**Text provided:**

99.1 External Computational Materials prepared by First Union
Securities, Inc.
<PAGE>
EXHIBIT 8.1
March 13, 2000
GreenPoint Credit, LLC
10089 Willow Creek Road
San Diego, California 92131
Re: GreenPoint Manufactured Housing Contract Trust
Pass-Through Certificates, Series 2000-1
Ladies and Gentlemen:
We are serving as special tax counsel to GreenPoint Credit, LLC (the
"Registrant") in connection with the sale by the Registrant of the GreenPoint
Credit Manufactured Housing Contract Trust Pass-Through Certificates, Series
2000-1 Class A-1 Certificates, Class A-2 Certificates, Class A-3 Certificates,
Class A-4 Certificates, Class A-5 Certificates, Class M-1 Certificates, Class M-
2 Certificates, Class B-1 Certificates, Class B-2 Certificates and Class R
Certificates (collectively, the "Certificates"). For purposes of this opinion,
capitalized terms used but not defined herein have the meanings ascribed to them
in the Agreement (as defined below).
The Certificates will be issued on the Closing Date pursuant to a Pooling
and Servicing Agreement dated as of March 1, 2000 (the "Agreement") between
GreenPoint Credit, LLC, as Contract Seller and Servicer and Bank One, National
Association, as Trustee. The Certificates will represent undivided interests in
a trust fund (the "Trust Fund") consisting primarily of a pool of manufactured
housing installment sale contracts and installment loan agreements
(collectively, the "Contracts") which the Registrant will convey to the Trustee,
as trustee for the Trust Fund, on the Closing Date pursuant to the Agreement.
In connection with this opinion, we have examined and relied upon the
following documents:
1. the Agreement;
2. the registration statement on Form S-3 (No. 333-80437) filed by the
Registrant, relating to the Class A-1 Certificates, Class A-2 Certificates,
Class A-3 Certificates, Class A-4 Certificates, Class A-5 Certificates, Class M-
1 Certificates, Class M-2 Certificates, Class B-1 Certificates and Class B-2
Certificates (the "Registration Statement") as filed with the Securities and
Exchange Commission (the "Commission") in accordance with the provisions of the
Securities Act of 1933, as amended, and the rules and regulations of the
Commission thereunder (collectively, the "Act"); and
<PAGE>
GreenPoint Credit, LLC
March 13, 2000
Page 2
3. the base prospectus and the prospectus supplement, in each case
relating to the Class A-1 Certificates, Class A-2 Certificates, Class A-3
Certificates, Class A-4 Certificates, Class A-5 Certificates, Class M-1
Certificates, Class M-2 Certificates, Class B-1 Certificates and Class B-2
Certificates (such base prospectus and prospectus supplement being hereinafter
collectively referred to as the "Prospectus").

Pixel coordinate grounding data

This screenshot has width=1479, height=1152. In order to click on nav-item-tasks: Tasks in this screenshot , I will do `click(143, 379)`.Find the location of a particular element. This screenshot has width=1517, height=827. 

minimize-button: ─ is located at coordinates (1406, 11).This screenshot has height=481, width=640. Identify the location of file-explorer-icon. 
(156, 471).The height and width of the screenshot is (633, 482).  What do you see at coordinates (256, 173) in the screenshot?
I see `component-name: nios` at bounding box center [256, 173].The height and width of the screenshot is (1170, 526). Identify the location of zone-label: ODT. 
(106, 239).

**Explore the material:**
(a) In the GreenPoint letter, which party serves as Trustee under the Agreement?
(b) List the documents that the GreenPoint letter says the counsel examined and relied upon.
Answer using only the GreenPoint letter.

**List of solutions:**
(a) Bank One, National Association

(b)
1. The Agreement
2. The registration statement on Form S-3 (No. 333-80437) filed by the Registrant (the "Registration Statement")
3. The base prospectus and the prospectus supplement (together, the "Prospectus")